Conflenti - 26 novembre 2022
Ricordando il passato
Conflenti. Chiuso nella stretta corona dei monti di una estrema propaggine della Sila, il mio paese mi forniva una visuale troppo limitata perché lo sguardo potesse oltrepassare le vette e raggiungere l’infinito aldilà della siepe leopardiana. Mi sovrastava un cerchio di cielo, che di sera, riempiendosi di stelle, si congiungeva al divino come fosse la cupola di una cattedrale sostenuta dai pilastri delle cime montane. Di giorno, quel cerchio di cielo, sebbene apparisse isolato dalla distesa cosmica, me ne portava il respiro coinvolgendomi nei misteri di lontananze sconosciute.
Il monte che vedevo di fronte è il Reventino.
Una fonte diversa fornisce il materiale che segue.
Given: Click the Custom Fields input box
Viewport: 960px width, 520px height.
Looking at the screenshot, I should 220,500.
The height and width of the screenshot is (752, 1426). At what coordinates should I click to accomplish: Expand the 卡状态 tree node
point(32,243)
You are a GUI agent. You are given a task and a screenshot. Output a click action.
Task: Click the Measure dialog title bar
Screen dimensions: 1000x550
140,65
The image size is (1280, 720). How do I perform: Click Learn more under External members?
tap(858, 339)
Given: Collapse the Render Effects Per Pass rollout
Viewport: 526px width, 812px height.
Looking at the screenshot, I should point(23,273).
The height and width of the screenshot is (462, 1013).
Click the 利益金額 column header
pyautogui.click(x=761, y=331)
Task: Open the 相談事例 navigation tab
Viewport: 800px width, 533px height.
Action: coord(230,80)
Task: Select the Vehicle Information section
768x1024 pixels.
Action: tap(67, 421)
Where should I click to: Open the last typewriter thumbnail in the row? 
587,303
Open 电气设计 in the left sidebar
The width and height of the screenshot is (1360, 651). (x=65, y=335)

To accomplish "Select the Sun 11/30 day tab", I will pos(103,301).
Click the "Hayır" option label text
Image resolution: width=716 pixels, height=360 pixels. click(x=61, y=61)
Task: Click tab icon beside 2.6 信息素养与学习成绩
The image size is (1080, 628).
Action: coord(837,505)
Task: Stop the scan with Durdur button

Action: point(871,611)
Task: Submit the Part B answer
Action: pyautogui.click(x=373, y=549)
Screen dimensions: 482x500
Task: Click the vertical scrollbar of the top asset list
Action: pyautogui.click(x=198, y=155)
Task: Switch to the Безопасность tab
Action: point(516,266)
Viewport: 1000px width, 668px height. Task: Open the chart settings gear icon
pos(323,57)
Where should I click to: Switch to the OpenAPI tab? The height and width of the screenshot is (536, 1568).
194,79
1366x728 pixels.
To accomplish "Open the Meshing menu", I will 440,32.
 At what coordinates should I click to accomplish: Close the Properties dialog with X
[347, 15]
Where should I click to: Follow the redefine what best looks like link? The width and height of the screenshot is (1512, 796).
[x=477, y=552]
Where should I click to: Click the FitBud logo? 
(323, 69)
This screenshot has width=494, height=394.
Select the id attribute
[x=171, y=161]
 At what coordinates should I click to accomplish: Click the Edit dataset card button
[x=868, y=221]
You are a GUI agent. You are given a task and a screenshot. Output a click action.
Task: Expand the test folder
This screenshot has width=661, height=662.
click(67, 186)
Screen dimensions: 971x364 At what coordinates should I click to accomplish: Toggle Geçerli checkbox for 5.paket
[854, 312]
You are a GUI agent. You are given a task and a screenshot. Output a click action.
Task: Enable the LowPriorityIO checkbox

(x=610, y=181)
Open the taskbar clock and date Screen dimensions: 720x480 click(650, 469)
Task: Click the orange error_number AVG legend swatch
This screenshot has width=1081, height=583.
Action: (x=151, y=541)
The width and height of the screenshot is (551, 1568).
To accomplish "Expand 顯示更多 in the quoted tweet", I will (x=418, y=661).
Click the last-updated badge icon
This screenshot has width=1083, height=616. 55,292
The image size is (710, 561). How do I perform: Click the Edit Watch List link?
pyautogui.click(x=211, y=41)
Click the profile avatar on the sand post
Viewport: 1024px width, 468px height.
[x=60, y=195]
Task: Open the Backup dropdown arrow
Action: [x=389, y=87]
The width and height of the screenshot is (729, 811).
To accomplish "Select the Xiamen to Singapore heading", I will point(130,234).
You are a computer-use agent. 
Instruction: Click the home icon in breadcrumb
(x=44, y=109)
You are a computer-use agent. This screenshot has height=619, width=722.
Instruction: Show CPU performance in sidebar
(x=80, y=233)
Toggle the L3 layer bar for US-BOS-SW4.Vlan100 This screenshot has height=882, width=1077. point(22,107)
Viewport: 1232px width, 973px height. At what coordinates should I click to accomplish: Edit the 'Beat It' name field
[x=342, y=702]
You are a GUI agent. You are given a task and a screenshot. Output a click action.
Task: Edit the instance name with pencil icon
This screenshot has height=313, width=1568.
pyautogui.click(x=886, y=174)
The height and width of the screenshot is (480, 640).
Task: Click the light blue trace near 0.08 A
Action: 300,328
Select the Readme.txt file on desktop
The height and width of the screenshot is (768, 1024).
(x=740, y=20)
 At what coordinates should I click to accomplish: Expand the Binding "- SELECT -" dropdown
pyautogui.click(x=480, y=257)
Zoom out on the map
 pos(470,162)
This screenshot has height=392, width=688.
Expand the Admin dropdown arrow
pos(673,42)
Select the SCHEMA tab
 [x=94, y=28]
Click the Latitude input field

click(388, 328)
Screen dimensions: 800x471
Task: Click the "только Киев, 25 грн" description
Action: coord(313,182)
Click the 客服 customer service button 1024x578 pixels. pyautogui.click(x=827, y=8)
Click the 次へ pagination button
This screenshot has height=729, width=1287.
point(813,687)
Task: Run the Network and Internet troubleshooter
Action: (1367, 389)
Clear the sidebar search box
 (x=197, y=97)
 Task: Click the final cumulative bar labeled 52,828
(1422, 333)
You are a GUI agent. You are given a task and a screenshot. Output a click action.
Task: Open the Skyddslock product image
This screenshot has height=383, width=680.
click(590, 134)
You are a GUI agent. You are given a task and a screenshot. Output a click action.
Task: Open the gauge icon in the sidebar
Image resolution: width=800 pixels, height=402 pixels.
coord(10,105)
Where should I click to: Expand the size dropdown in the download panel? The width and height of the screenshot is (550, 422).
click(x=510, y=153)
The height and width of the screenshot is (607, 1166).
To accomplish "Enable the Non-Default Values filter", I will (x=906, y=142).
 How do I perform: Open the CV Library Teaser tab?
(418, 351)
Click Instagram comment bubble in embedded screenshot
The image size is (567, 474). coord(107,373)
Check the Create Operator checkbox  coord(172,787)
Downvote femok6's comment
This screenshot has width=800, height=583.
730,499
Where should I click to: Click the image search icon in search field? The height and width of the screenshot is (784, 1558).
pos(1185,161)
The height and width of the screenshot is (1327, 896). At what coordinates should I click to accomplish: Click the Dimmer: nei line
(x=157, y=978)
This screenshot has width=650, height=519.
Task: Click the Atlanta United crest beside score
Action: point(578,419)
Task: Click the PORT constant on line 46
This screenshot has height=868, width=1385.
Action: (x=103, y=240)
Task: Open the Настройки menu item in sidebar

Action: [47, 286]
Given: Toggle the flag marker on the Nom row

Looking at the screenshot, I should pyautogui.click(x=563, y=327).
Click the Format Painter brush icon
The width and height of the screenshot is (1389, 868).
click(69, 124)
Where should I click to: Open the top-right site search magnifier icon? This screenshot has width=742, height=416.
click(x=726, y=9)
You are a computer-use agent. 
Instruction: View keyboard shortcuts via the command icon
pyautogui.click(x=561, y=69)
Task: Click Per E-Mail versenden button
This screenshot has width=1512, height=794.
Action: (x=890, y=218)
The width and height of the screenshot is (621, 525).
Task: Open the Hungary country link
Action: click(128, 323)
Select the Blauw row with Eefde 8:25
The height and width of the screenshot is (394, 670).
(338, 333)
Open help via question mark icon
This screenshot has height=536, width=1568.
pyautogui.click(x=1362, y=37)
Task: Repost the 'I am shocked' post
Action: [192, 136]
Mi sottraeva il sole non molto dopo essersi allontanato dallo zenit, lasciando che le ombre incominciassero a preparare la discesa nel paese. Quello stesso monte diffusore di ombre preserali propagava nello stesso tempo un sentimento religioso. Erano la chiesetta della Querciuola eretta sul suo culmine, e la purezza incontaminata dei boschi che conservando il senso ancestrale del sacro lo collegano al divino. Il venerdì sera, all’ora del vespro, ci affacciavamo da finestre e balconi rivolgendo lo sguardo e l’anima alla Querciuola sul monte. Tenevamo una candela accesa in attesa che scendesse lo Spirito Santo. Non so quali preghiere bisbigliasse mia mamma, essendo sussurrate per non interrompere la religiosità del silenzio. Il silenzio. Anche la parola potente della preghiera si annulla davanti al silenzio.
Per me in quella fase d’età, come per le generazioni primordiali, il mondo era interamente divino, in particolare i territori sconosciuti aldilà delle montagne e le distese marine, dove il mio sguardo, varcando la linea di unione con il cielo, navigava fino a raggiungere gli spazi sconfinati del cosmo e, superando anche quel limes, mi introduceva nei giardini paradisiaci.
Trascorrevo tre stagioni tra i monti; l’estate al mare di Pizzo. Durante la lunga permanenza a Conflenti, a volte nelle giornate di primavera, andavo a scoprire l’altra faccia di quel cerchio di cielo all’interno delle acque fluviali scorrenti lungo le radici del Reventino. I rintocchi delle campane si espandevano inumidendosi nel vapore dell’aria, e l’eco li amplificava oltre l’alto orizzonte montano da dove li riportava sapidi di un altrove numinoso. Il cielo si duplicava: il cielo in alto; il cielo all’interno del fiume. Sporgendomi oltre il margine della sponda, m’illudevo di toccarlo, d’immergermi tra le sue nuvole; e invece, quello fuggiva scorrendo insieme alle acque e precipitando in profondità inaccessibili. Sui fondali del fiume, la continuità del cielo appariva interrotta, frantumato lo spazio infinito ed eterno. Ora il cielo, non più inalterabile e perenne, lo percepivo pari, per fragilità, agli esseri terreni che la morte può scindere in qualsiasi momento, strapparli dalle loro dimore, sottrarli agli affetti. Avevo già sperimentato la morte di persone care, e non mi confortava la corrispondenza tra il mistero del cielo e le esistenze terrene. Non mi rasserenava la scoperta delle fragilità comuni tra la natura e la vita umana; piuttosto, m’insinuava nell’animo una malinconia che soltanto in seguito avrei collegato alla perdita delle certezze in punti di riferimento metafisici.